Shaun Caton is a British performance artist and painter, who has created over 280 live performances worldwide since the early 1980s. Often characterised by extreme duration (some performances have lasted 3 weeks) or brevity (some performances just 17 minutes), his works incorporate the installation of ancient and organic items, with the making of gigantic paintings, often illuminated by ultraviolet lighting. These works strongly reflect prehistoric or apocalyptic imagery.

Caton's work evolved through the 1980s gradually forming the ritualistic hallmark that he has come to be recognised and associated with. His work is deeply informed by a study of Ice Age cave art and portable art, and in 2007/2008 he visited many of the painted caves in the Dordogne region of France. Caton studied at Winchester School of Art and Goldsmith's London, and became interest in experimenting with living art and the human body. His work is emotional and operates on many levels employing specially created soundtracks (composed in collaboration with sound artists brownsierra), altered lighting conditions, use of shadow play with puppetry, live action and sculptural installation.

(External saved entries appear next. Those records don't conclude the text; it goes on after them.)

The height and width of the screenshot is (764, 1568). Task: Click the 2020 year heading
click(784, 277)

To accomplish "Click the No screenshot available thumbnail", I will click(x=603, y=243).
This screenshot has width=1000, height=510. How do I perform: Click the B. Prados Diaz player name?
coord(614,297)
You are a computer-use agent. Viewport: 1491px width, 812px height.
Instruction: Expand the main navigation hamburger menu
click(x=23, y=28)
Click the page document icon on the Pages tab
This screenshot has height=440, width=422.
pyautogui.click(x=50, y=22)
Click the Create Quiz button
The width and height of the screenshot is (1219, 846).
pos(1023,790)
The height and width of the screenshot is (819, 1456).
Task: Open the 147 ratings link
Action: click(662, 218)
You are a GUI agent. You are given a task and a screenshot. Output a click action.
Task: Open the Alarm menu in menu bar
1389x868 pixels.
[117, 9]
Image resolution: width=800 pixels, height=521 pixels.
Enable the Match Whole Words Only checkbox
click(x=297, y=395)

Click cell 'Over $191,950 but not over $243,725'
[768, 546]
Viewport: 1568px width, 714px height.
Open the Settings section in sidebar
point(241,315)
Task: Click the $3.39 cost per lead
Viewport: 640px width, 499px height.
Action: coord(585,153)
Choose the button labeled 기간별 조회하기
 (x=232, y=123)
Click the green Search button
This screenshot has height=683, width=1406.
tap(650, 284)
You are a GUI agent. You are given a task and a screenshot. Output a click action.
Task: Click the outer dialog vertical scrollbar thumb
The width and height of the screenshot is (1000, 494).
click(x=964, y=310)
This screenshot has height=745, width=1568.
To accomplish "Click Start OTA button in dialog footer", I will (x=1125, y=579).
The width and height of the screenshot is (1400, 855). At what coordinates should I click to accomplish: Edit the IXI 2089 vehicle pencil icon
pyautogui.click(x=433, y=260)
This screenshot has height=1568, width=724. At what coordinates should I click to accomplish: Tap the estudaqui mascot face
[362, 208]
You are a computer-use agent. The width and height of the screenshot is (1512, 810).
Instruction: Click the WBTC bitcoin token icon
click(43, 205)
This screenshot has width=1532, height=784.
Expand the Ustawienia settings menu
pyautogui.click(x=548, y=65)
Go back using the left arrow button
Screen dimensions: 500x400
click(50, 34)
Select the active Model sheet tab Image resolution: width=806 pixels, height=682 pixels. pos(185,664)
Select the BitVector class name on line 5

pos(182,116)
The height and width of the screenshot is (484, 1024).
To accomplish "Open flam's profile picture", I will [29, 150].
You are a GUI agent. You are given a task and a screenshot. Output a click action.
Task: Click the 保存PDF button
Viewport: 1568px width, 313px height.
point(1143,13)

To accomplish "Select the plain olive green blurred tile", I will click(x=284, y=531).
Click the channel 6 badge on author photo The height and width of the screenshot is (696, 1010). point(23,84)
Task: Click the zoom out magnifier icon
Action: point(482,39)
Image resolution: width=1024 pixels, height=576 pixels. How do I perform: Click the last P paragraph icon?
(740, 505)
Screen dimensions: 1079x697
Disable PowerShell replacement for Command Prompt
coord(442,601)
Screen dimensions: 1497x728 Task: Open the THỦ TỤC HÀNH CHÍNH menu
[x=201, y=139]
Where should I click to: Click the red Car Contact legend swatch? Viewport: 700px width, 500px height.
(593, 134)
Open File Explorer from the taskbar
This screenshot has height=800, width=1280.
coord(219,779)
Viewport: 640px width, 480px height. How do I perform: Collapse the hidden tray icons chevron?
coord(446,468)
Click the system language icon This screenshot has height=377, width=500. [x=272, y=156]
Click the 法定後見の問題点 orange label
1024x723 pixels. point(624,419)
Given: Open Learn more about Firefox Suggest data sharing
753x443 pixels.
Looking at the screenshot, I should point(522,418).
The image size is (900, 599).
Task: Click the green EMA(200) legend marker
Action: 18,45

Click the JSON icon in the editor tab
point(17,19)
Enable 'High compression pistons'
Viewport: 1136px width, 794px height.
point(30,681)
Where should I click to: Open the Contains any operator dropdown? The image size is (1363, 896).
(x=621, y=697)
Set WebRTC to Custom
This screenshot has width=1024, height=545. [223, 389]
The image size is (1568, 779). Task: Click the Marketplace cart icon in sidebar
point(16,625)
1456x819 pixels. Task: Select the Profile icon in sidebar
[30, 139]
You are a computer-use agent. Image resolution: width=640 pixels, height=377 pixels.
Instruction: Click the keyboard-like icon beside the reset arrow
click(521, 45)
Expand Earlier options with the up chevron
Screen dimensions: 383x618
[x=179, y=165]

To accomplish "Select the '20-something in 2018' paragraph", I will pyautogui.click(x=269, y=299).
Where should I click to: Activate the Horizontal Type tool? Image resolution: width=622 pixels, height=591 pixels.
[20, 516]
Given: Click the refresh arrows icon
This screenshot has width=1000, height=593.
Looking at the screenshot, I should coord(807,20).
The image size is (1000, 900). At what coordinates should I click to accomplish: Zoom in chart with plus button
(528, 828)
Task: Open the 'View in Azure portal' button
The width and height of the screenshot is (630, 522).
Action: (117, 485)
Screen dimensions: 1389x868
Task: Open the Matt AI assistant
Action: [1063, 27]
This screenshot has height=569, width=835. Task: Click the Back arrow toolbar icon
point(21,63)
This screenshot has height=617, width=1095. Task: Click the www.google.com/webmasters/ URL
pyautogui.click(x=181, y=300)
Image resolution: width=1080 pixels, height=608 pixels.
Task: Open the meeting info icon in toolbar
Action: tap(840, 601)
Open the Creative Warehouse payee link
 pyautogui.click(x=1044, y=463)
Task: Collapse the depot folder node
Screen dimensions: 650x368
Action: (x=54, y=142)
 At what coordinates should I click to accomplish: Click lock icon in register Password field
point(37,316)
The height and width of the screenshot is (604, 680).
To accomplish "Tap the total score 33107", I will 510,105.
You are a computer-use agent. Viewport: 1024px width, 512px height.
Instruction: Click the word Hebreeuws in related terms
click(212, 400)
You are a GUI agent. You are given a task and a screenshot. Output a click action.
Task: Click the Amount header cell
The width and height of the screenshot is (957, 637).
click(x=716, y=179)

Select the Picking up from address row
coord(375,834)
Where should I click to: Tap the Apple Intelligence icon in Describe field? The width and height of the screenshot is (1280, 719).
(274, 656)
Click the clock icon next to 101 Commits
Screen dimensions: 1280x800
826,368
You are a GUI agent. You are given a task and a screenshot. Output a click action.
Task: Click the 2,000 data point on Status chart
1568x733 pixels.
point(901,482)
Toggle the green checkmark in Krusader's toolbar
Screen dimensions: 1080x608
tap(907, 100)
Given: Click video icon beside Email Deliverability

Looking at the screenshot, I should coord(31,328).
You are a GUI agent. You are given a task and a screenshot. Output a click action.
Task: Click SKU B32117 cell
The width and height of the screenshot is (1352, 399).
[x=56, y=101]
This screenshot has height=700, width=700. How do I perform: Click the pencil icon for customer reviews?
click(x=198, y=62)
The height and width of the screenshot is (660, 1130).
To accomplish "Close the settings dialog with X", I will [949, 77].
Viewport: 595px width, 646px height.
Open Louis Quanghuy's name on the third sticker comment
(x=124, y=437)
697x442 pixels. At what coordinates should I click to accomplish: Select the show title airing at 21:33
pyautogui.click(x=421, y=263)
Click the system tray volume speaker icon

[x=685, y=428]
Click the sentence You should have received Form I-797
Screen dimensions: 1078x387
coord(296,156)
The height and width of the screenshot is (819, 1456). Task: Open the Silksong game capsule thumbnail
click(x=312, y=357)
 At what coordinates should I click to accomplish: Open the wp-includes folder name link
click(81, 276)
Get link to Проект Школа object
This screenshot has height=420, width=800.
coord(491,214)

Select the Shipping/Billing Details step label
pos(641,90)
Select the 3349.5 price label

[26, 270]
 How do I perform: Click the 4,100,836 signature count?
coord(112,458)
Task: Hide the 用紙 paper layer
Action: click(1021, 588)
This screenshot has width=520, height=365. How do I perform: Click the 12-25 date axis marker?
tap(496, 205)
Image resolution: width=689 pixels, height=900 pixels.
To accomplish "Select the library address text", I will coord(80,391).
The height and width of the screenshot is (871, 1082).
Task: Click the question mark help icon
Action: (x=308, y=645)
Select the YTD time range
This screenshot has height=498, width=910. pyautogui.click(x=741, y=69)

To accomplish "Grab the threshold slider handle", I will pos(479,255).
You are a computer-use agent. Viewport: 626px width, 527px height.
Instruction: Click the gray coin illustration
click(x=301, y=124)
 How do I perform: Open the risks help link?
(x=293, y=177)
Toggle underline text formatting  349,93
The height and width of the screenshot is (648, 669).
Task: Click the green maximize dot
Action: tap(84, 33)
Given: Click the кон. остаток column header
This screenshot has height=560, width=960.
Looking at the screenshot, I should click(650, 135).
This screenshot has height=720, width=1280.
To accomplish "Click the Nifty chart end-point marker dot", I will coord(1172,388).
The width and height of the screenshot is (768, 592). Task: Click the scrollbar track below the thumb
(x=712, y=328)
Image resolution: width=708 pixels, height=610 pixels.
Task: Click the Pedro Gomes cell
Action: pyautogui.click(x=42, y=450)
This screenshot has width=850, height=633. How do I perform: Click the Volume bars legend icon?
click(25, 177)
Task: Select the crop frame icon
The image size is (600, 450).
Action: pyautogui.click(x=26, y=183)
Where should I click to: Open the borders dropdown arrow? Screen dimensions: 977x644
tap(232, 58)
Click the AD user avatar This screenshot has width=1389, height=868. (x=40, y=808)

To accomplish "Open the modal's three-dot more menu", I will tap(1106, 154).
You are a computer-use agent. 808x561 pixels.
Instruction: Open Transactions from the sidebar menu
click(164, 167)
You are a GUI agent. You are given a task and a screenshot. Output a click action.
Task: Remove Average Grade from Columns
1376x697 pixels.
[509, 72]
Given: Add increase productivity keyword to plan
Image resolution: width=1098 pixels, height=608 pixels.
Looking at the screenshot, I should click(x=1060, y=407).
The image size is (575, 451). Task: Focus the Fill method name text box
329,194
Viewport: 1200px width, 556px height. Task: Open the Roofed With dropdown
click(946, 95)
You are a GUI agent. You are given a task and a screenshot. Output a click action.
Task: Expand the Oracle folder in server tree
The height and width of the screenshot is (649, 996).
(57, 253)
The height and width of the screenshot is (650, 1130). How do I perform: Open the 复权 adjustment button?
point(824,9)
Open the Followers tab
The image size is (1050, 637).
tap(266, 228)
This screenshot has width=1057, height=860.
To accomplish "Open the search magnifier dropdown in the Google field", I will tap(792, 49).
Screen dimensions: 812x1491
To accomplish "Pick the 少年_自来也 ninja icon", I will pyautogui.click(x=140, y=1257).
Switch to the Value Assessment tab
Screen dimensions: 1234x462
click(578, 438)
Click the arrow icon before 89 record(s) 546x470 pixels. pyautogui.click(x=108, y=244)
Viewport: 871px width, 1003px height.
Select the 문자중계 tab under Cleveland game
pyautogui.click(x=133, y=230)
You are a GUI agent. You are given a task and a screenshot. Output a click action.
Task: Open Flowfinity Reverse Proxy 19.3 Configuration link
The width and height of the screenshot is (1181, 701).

He has also used smell as an intrinsic aspect of his performances to evoke a primordial atmosphere. The performances shares an affinity with the activities and cosmological work of shamans, the complex symbolism of alchemy, and a knowledge of prehistoric art. In many ways, it is evocative of the concept of the wunderkammer or the 17th century Cabinet of Curiosities – it frequently uses paradox. A typical performance may last up to 7 hours, during which time Caton creates hundreds of automatic drawings, which are often obliterated and turned into new images.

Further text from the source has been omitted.